(INSTRUCTIONS TO FOLLOW) Each line from the one that has "Viewport: 540px width, 1200px height." through the final line of the listing is to be written out exactly, and no other line is.

(GIVEN DATA)
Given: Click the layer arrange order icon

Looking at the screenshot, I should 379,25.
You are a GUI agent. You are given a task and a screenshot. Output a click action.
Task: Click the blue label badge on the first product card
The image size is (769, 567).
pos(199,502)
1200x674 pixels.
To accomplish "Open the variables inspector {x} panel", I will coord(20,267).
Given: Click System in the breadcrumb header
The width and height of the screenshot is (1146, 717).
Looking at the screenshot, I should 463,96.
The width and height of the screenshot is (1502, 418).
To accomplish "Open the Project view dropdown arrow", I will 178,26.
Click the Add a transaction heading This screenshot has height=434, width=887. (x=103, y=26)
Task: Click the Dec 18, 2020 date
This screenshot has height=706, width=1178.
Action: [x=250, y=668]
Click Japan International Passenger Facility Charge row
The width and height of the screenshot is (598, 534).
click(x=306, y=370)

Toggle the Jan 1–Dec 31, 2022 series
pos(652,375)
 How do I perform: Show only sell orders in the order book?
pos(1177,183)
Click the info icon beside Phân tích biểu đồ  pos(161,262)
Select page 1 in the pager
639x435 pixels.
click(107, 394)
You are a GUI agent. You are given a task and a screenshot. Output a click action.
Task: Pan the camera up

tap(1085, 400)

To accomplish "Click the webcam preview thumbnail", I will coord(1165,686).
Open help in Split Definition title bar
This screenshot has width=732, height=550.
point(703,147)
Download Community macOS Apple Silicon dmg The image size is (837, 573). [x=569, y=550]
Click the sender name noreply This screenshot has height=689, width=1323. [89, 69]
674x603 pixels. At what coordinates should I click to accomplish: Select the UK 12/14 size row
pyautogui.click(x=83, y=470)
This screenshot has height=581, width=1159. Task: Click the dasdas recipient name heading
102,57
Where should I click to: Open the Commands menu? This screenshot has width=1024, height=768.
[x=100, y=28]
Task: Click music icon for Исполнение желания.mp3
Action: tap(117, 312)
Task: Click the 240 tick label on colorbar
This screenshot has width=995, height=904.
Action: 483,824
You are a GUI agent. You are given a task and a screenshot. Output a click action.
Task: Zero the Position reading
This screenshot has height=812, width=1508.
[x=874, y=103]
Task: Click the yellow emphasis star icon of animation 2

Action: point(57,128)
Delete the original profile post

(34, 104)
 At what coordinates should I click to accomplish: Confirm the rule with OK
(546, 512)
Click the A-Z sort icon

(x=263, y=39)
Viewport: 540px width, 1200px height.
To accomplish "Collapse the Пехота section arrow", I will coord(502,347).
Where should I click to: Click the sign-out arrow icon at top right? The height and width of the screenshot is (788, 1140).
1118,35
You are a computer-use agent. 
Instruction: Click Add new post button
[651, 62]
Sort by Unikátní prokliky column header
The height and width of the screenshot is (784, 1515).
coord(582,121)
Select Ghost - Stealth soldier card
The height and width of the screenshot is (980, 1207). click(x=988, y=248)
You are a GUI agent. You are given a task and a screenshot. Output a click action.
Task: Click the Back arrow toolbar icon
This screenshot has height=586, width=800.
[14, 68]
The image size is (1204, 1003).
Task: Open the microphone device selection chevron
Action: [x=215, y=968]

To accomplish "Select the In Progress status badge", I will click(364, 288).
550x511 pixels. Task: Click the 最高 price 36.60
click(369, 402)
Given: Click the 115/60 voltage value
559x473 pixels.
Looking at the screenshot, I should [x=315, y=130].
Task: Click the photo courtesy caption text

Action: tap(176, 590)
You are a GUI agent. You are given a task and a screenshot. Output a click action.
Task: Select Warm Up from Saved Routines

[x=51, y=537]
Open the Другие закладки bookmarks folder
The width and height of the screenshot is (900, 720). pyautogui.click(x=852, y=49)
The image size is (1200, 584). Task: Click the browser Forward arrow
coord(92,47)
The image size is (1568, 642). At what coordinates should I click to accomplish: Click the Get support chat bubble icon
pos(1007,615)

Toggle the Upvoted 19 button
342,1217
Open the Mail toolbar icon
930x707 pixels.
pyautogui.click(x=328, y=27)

(FINISHED TASK)
Viewport: 540px width, 1200px height.
To accomplish "Collapse the Пехота section arrow", I will coord(502,347).
Where should I click to: Click the sign-out arrow icon at top right? The height and width of the screenshot is (788, 1140).
1118,35
You are a computer-use agent. 
Instruction: Click Add new post button
[651, 62]
Sort by Unikátní prokliky column header
The height and width of the screenshot is (784, 1515).
coord(582,121)
Select Ghost - Stealth soldier card
The height and width of the screenshot is (980, 1207). click(x=988, y=248)
You are a GUI agent. You are given a task and a screenshot. Output a click action.
Task: Click the Back arrow toolbar icon
This screenshot has height=586, width=800.
[14, 68]
The image size is (1204, 1003).
Task: Open the microphone device selection chevron
Action: [x=215, y=968]

To accomplish "Select the In Progress status badge", I will click(364, 288).
550x511 pixels. Task: Click the 最高 price 36.60
click(369, 402)
Given: Click the 115/60 voltage value
559x473 pixels.
Looking at the screenshot, I should [x=315, y=130].
Task: Click the photo courtesy caption text

Action: tap(176, 590)
You are a GUI agent. You are given a task and a screenshot. Output a click action.
Task: Select Warm Up from Saved Routines

[x=51, y=537]
Open the Другие закладки bookmarks folder
The width and height of the screenshot is (900, 720). pyautogui.click(x=852, y=49)
The image size is (1200, 584). Task: Click the browser Forward arrow
coord(92,47)
The image size is (1568, 642). At what coordinates should I click to accomplish: Click the Get support chat bubble icon
pos(1007,615)

Toggle the Upvoted 19 button
342,1217
Open the Mail toolbar icon
930x707 pixels.
pyautogui.click(x=328, y=27)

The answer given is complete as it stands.